Lymphoepithelial cysts appear to be the pancreatic homologue for the morphologically similar branchial cleft cyst. Pancreatic lymphoepithelial cysts are often multiloculated and lined by squamous epithelium associated with abundant lymphoid tissue in the wall [26–28]. The lymphoid component may be so prominent as to be associated with germinal center formation. Aspirated cyst contents are usually thick and grumous producing tissue for direct smears . Occasionally, cyst contents are liquid and may be tested for CEA and amylase. Amylase is low as is CEA, but occasionally CEA is elevated [29], which may produce a diagnostic pitfall, especially when the squamous component is so degenerated as to appear to be desiccated mucin.
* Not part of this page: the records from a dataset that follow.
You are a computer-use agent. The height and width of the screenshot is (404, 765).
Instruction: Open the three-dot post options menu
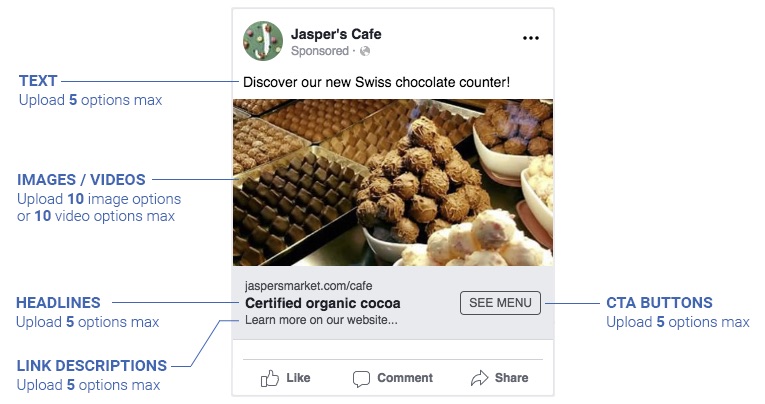531,39
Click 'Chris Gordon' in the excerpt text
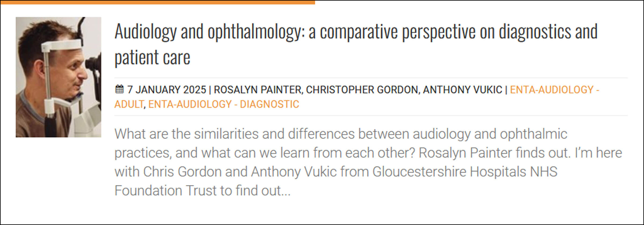The image size is (644, 225). [182, 172]
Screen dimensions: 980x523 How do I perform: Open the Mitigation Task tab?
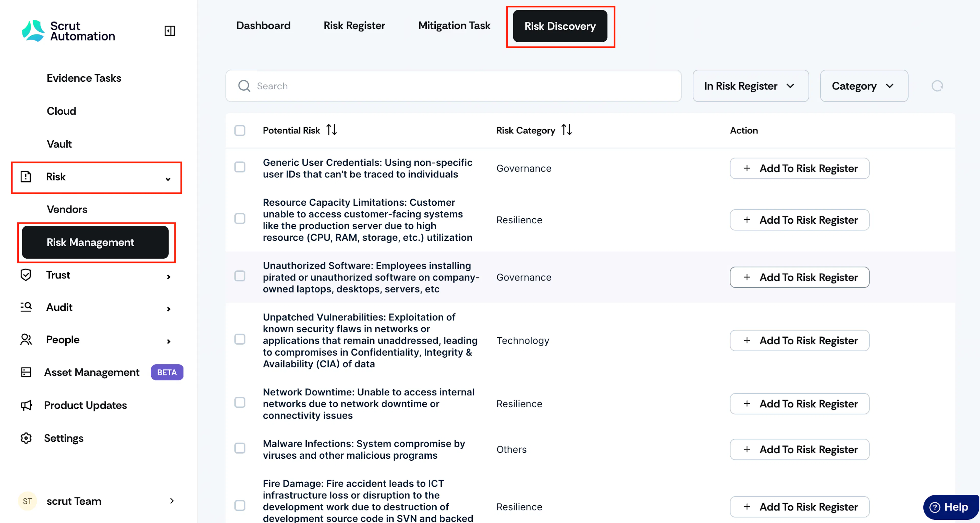point(454,25)
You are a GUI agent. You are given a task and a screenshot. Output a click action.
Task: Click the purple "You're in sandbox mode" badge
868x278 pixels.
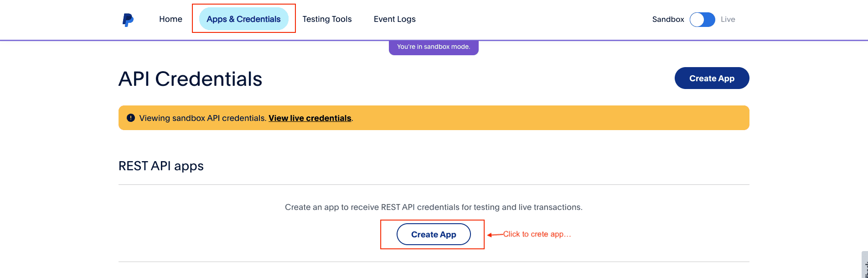[x=433, y=47]
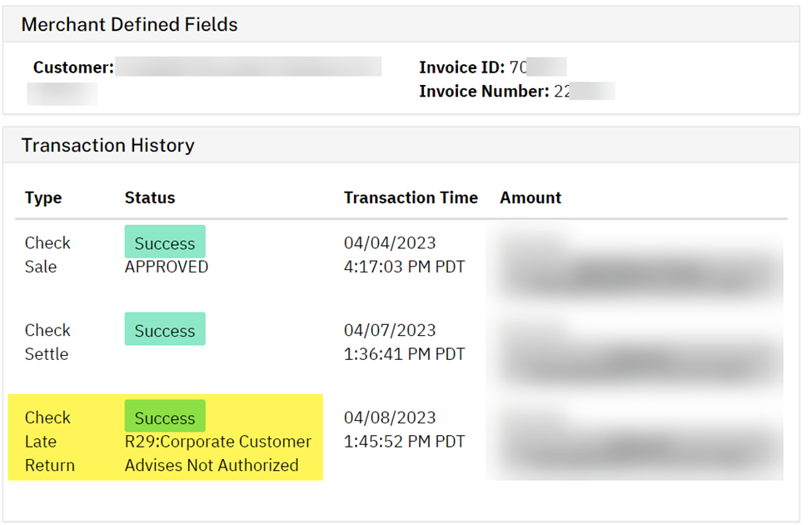The width and height of the screenshot is (812, 525).
Task: Select the Check Settle transaction type
Action: pos(47,342)
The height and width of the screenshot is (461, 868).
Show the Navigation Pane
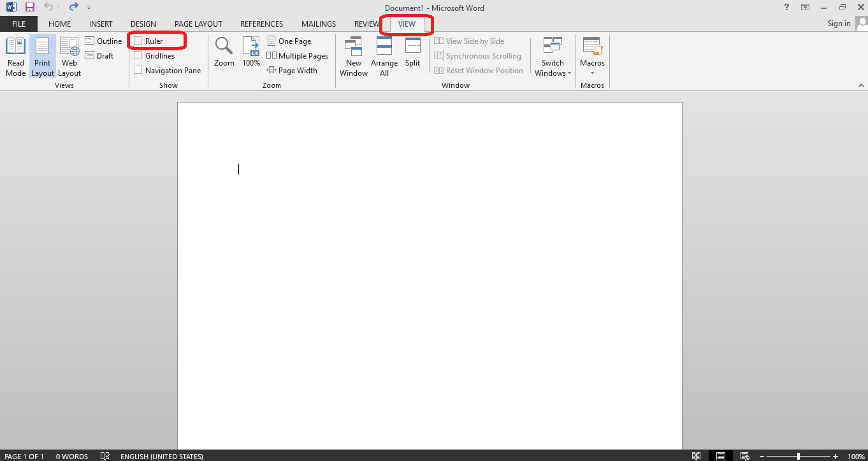pyautogui.click(x=137, y=70)

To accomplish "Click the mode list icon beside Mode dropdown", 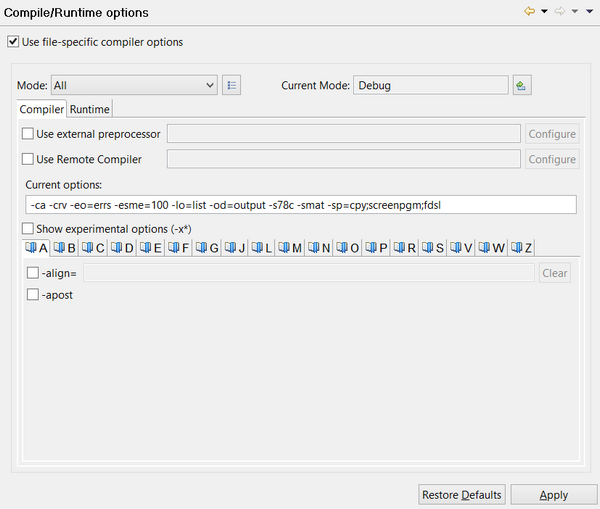I will [232, 86].
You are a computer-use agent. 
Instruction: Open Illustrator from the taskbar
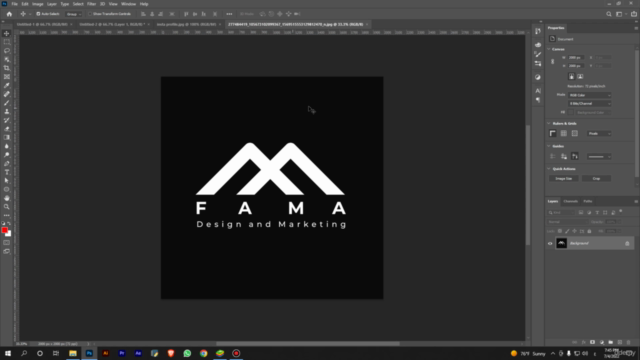105,353
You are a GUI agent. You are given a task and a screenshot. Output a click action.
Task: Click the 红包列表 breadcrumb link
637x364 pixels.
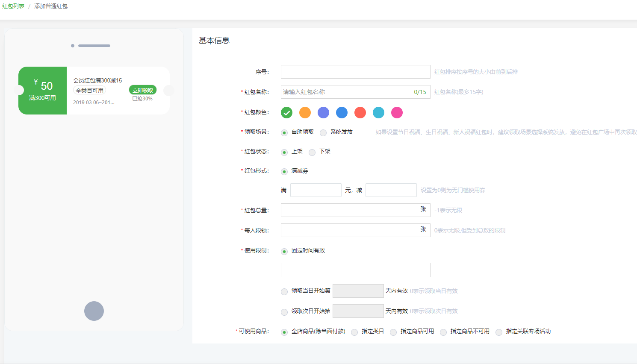(x=13, y=6)

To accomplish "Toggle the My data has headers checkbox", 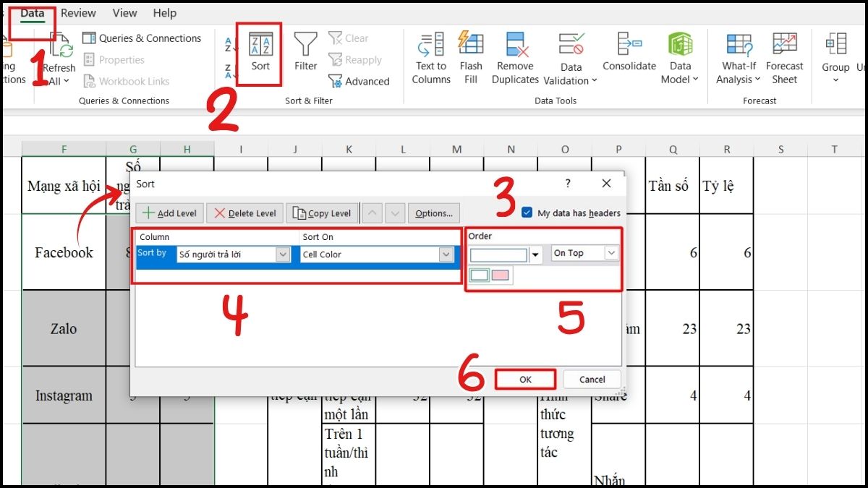I will point(526,213).
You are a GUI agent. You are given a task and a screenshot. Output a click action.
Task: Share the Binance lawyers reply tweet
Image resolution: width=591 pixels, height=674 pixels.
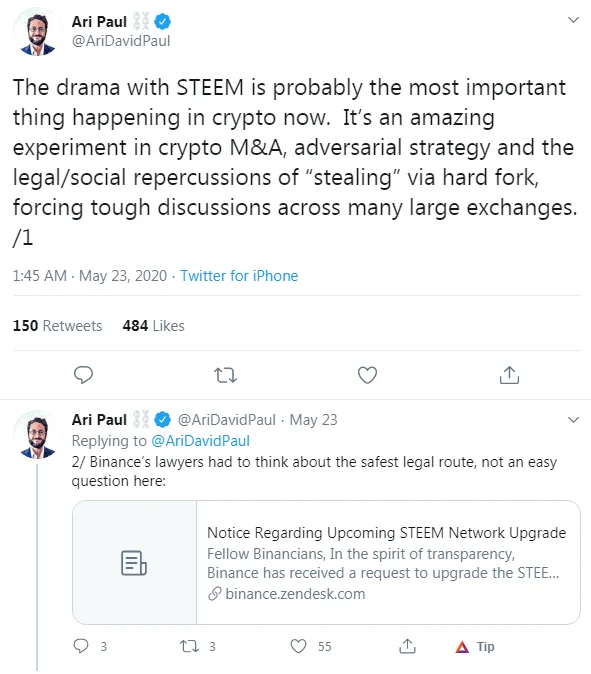click(407, 646)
Intrapancreatic accessory spleen may closely resemble a pancreatic neoplasm on imaging studies since it presents as a round mass in the pancreatic tail, the most common presentation of a neuroendocrine tumor [31]. Microscopically, the splenic tissue has a normal architecture with reactive white pulp. The cells are smaller than neuroendocrine tumor cells and do not display the eccentric plasmacytoid cytoplasm of neuroendocrine tumor cells. Cellblock preparation of tissue fragments and CD8 staining highlights the diagnostic splenic endothelial cells [32, 33].